THE ROLE OF DIKE INTRUSIONS IN RIDGE FORMATION ON EUROPA

Many generations of linear and curvilinear ridges and troughs cover the surface of Europa, an icy satellite of Jupiter. Previous workers have differentiated between several ridge morphologies, including single ridges, double ridges, complex ridges and cycloidal ridges. A successful model for the formation of Europan ridges should account for the observed diversity of morphology and for the presence of transitions from one morphology to another along strike.

The lack of ridge segmentation motivates us to explore formation mechanisms related to fluid intrusion instead of faulting. We assume that liquid water fills tension cracks that open in the Europan crust in response to tidal stress and possible overpressure of a subsurface ocean. The crack would be long and essentially continuous, similar to dikes on Earth. It may adopt a cycloidal outline under a time-variable diurnal stress cycle. Volume expansion upon crystallization of the cracks would compress and buckle the adjacent crust. We developed initial models of ice deformation around a crystallizing intrusion to test the range of morphologies that may be produced. The model is set up in 2-D, as a cross-section of the ice shell taken perpendicular to the intrusion.
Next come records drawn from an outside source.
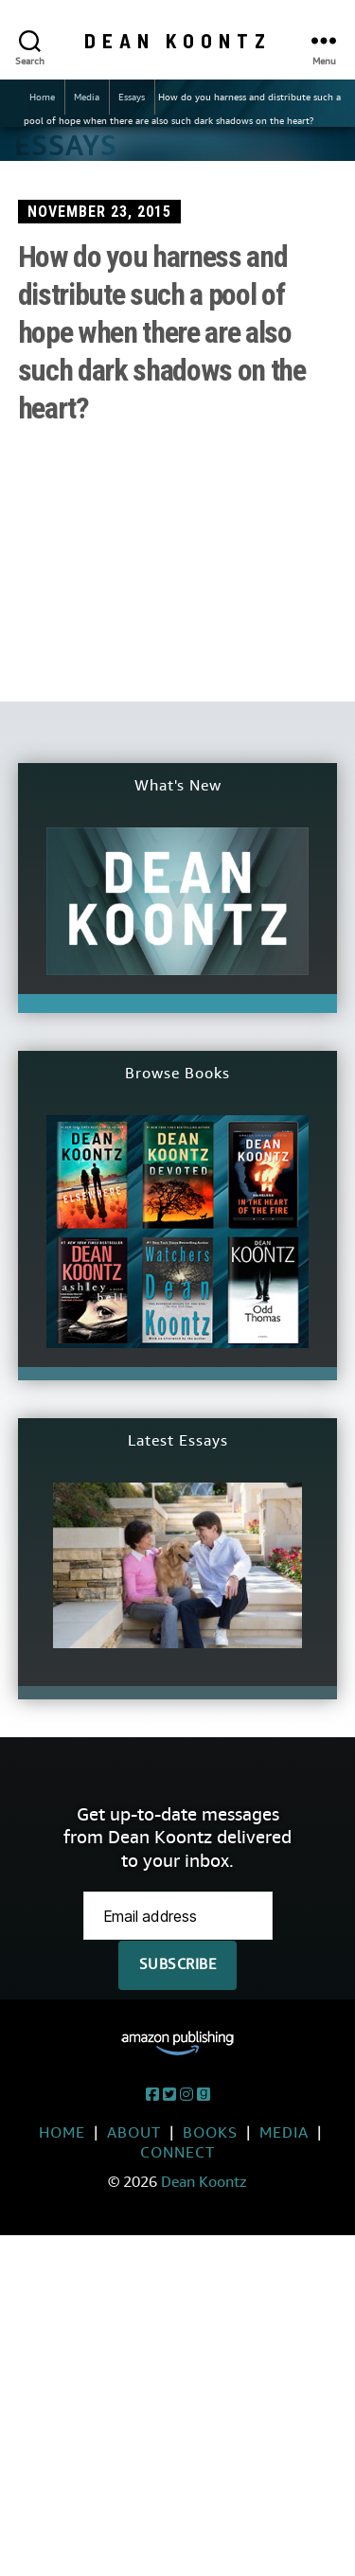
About (134, 2132)
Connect (177, 2152)
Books (210, 2132)
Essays (131, 97)
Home (42, 97)
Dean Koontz (178, 40)
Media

We report on the kinds of morphologies obtained by varying the depth and geometry of the intrusions, as well as the thickness of the ice layer. The geometry of the intruding dike has a major impact on ridge morphology. Specifically, the aspect ratio of the dike is the principal determining factor in whether a double or single ridge is observed on the surface. The mechanism easily transitions between forming a double ridge to forming a single ridge by changing only the aspect ratio of the intruding dike. A surface trough is generated when the intrusion is at greater depth and the double ridges become subdued with increased intrusion depth. As morphology is sensitive to the detailed geometry and depth of the intrusion, this model may allow for the estimation of water depth within or beneath the ice shell, and the thermal structure of the ice shell.